Hi James,

Thanks for providing the detailed info on replication.   Two questions. 

1. I am not clear how the replication work in term of view. Is this open issue 
wrt replication? 

2.  As you mention that there are still work required wrt the combination of 
transaction and replication? Does this work need to be done in hbase or 
Phoenix? Are there any existing Jira for this work? 

Thanks,
Saurabh.
Sent from Bloomberg Professional for iPhone 

----- Original Message -----
From: James Taylor <[email protected]>
To: [email protected]
At: 09-Jun-2016 11:42:46


Hi JM,
Are you looking toward replication to support DR? If so, you can rely on 
HBase-level replication with a few gotchas and some operational hurdles:

- When upgrading Phoenix versions, upgrade the server-side first for both the 
primary and secondary cluster.
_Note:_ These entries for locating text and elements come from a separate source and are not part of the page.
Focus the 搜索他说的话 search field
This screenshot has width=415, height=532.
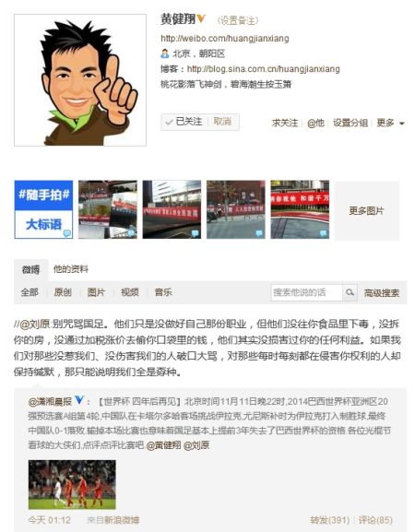(306, 292)
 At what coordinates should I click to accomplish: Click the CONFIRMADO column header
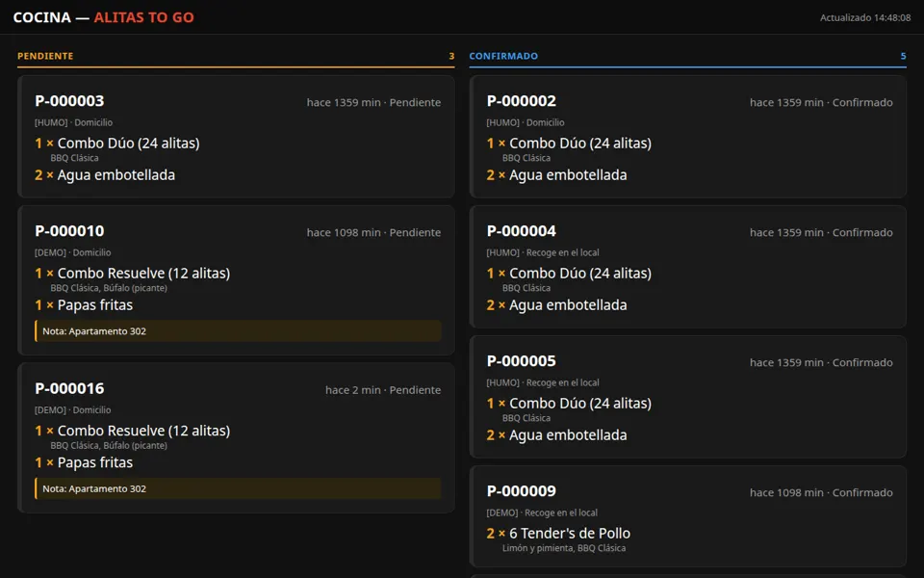503,56
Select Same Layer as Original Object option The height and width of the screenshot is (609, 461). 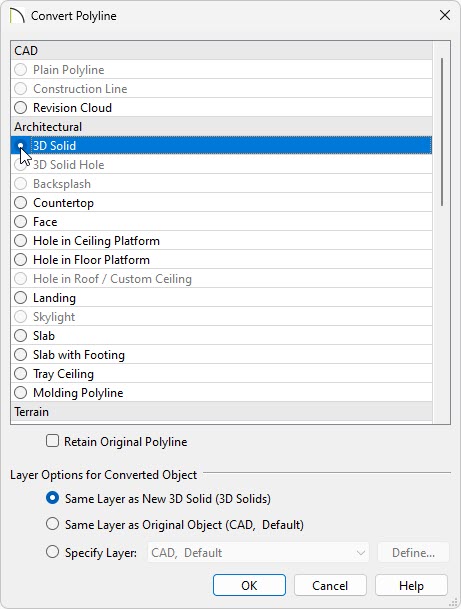pyautogui.click(x=52, y=524)
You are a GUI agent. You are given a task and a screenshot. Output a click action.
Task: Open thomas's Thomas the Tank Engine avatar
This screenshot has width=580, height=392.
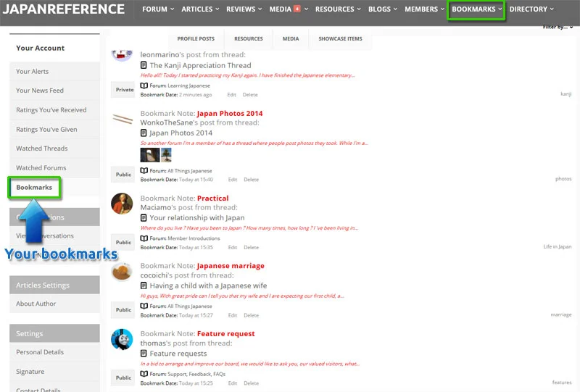click(122, 339)
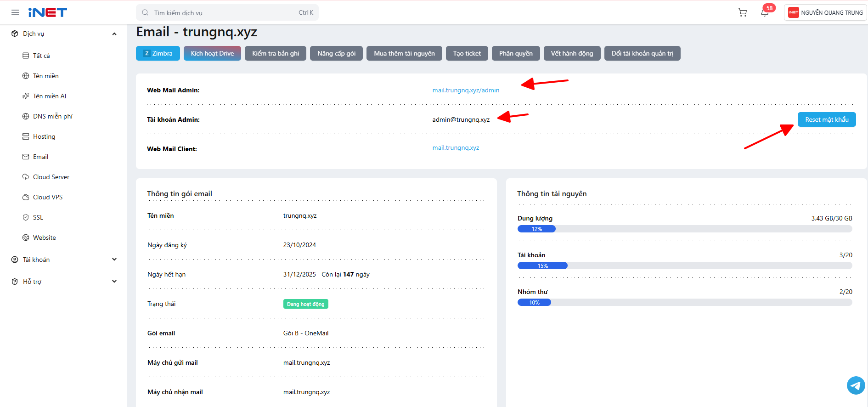
Task: Expand the Tài khoản section chevron
Action: [x=114, y=260]
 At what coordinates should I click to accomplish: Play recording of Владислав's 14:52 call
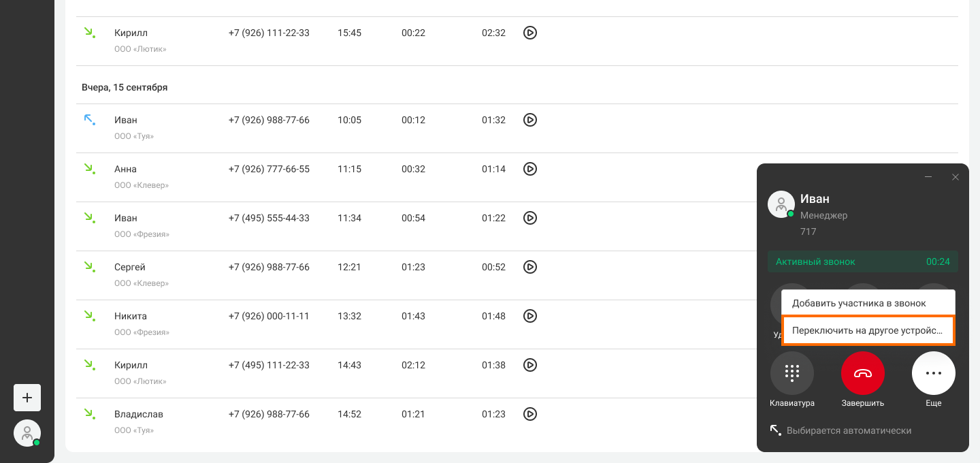click(x=530, y=414)
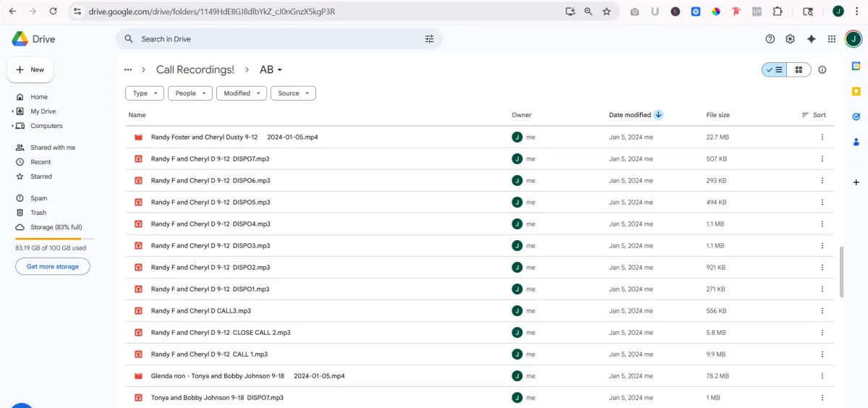Open Google apps grid launcher
The image size is (868, 408).
(x=832, y=39)
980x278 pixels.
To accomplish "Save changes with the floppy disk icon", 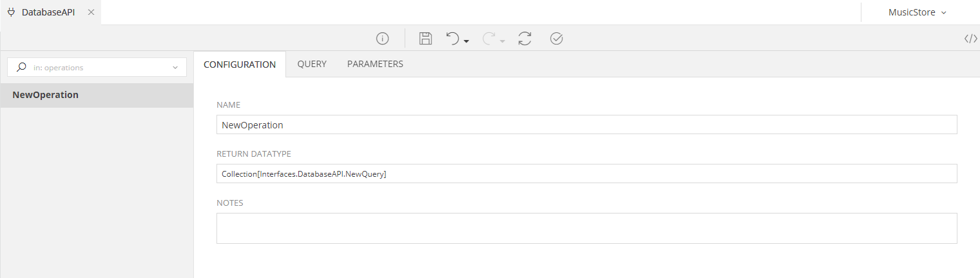I will click(425, 39).
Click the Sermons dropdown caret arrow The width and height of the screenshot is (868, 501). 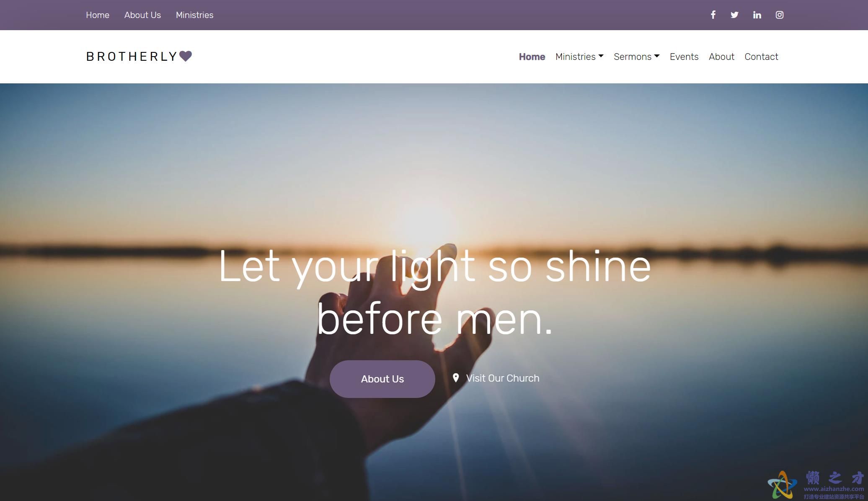657,56
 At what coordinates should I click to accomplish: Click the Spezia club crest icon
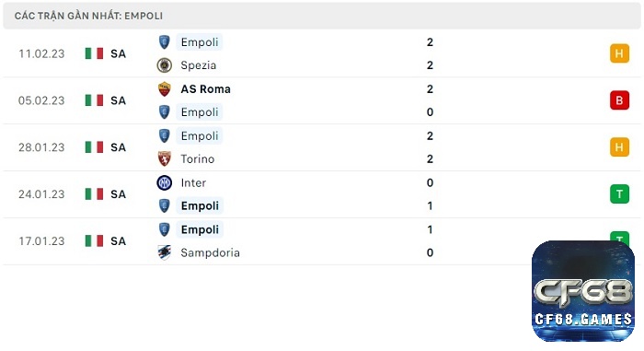(x=165, y=65)
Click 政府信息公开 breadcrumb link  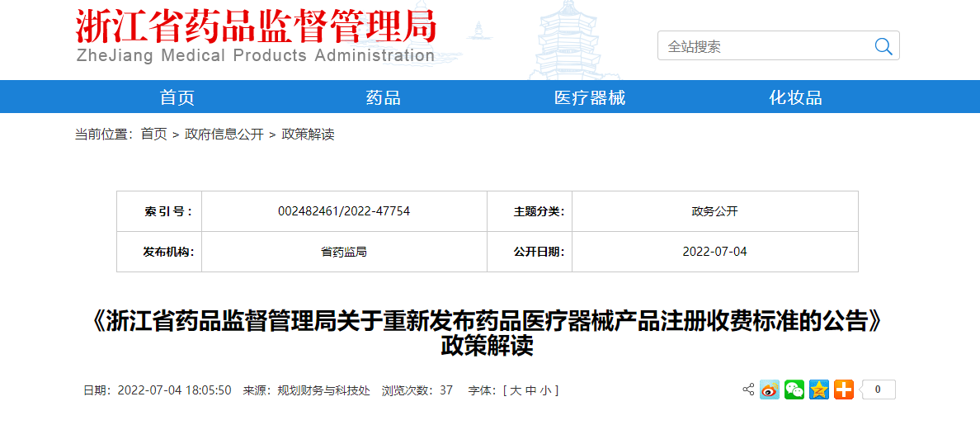tap(224, 135)
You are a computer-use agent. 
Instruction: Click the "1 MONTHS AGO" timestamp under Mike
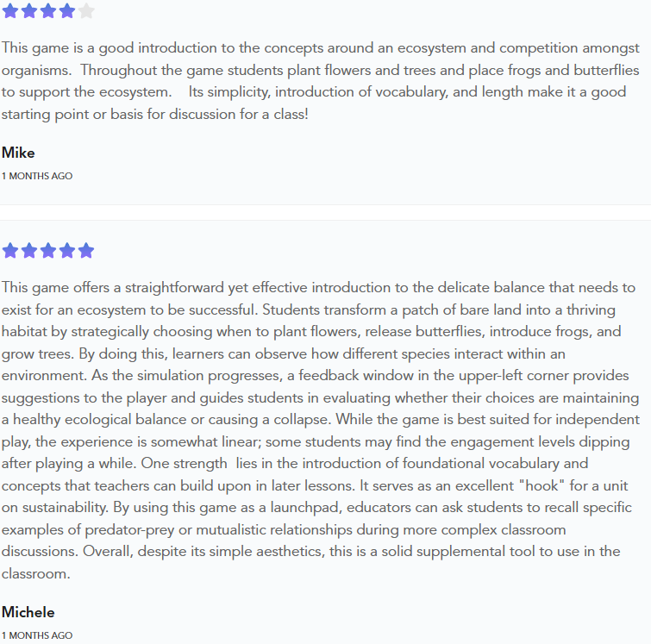pyautogui.click(x=36, y=176)
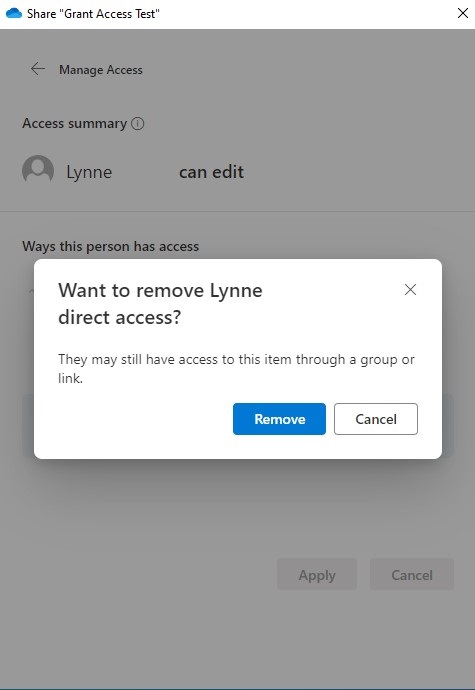
Task: Cancel the remove direct access dialog
Action: tap(376, 419)
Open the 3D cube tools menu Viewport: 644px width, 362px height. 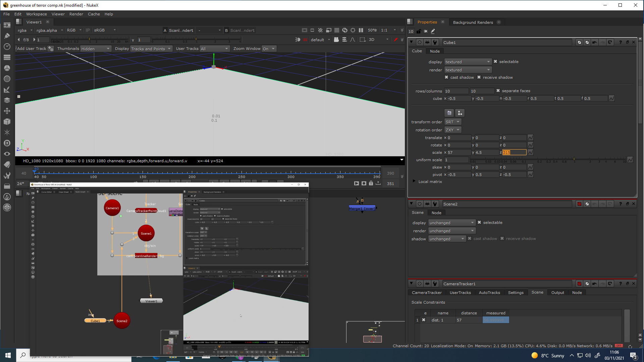[7, 122]
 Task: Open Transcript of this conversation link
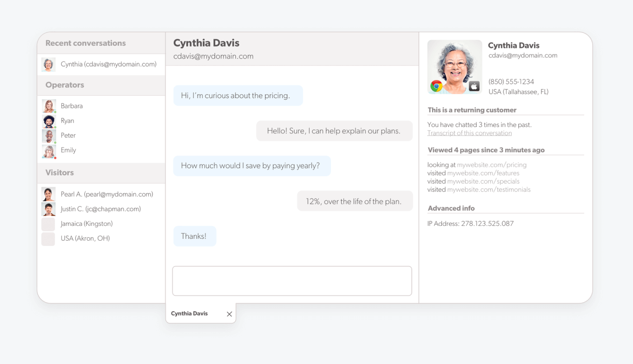click(469, 133)
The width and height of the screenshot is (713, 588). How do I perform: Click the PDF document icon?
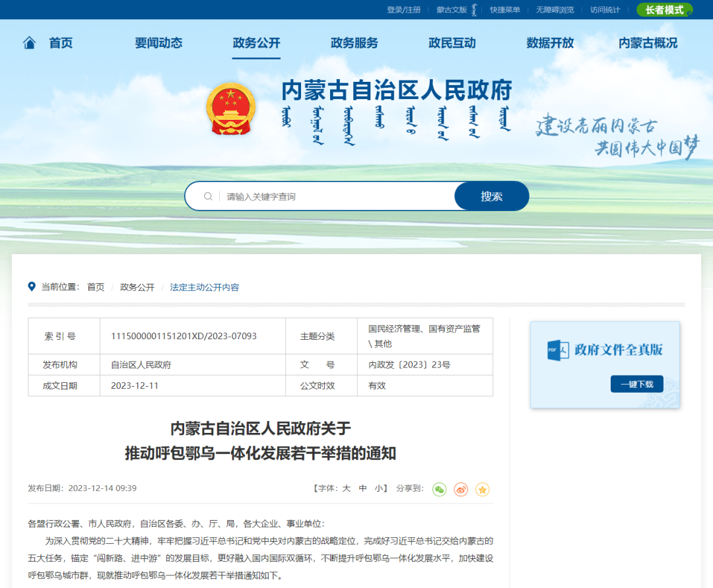557,350
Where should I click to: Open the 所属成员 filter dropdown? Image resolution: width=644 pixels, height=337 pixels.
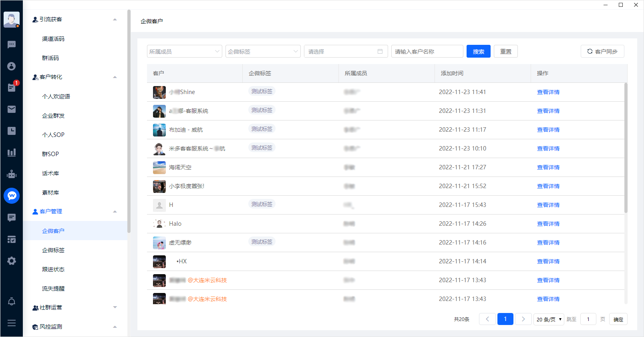pos(184,52)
You can do a rolling upgrade and old clients 
will continue to work with the upgraded server, so no downtime is required (see 
Backward Compatibility[1] for more details).
- Execute Phoenix DDL (i.e. user-level changes to existing Phoenix tables, 
creation of new tables, indexes, sequences) against both the primary and 
secondary cluster with replication suspended (as otherwise you end up with a 
race condition for the replication of the SYSTEM.CATALOG table and any not yet 
existing tables). If you've upgraded Phoenix, then even if there's no DDL, you 
should at a minimum connect a Phoenix client to both the primary and secondary 
cluster to trigger any upgrades to Phoenix system tables. Once the DDL is 
complete, resume replication. 
- Do not replicate the SYSTEM.SEQUENCE table since replication is asynchronous 
and may fall behind which would be a big issue if switching over to the 
secondary cluster as sequence values could start repeating. Instead, 
incorporate a cluster ID into any sequence-based identifiers and concatenate 
this with the sequence value. In that way, the identifiers will continue to be 
unique after a DR event.
- Replicate Phoenix indexes just like data tables as the HBase-level 
replication of the data table will not trigger index updates.
- In theory, you really only need to replicate views from SYSTEM.CATALOG since 
you're executing DDL on both the primary and secondary cluster, however I don't 
think HBase has that capability (but it sure would be nice). FWIW, we're 
thinking of separating views from table definitions into separate Phoenix 
tables but need to first make these tables transactional (we're using an HBase 
mechanism that allows all or none commits to the SYSTEM.CATALOG, but it only 
works if all updates are to the same RS which is too limiting).
- It's a good idea to monitor the depth of the replication queue so you know 
if/when replication is falling behind.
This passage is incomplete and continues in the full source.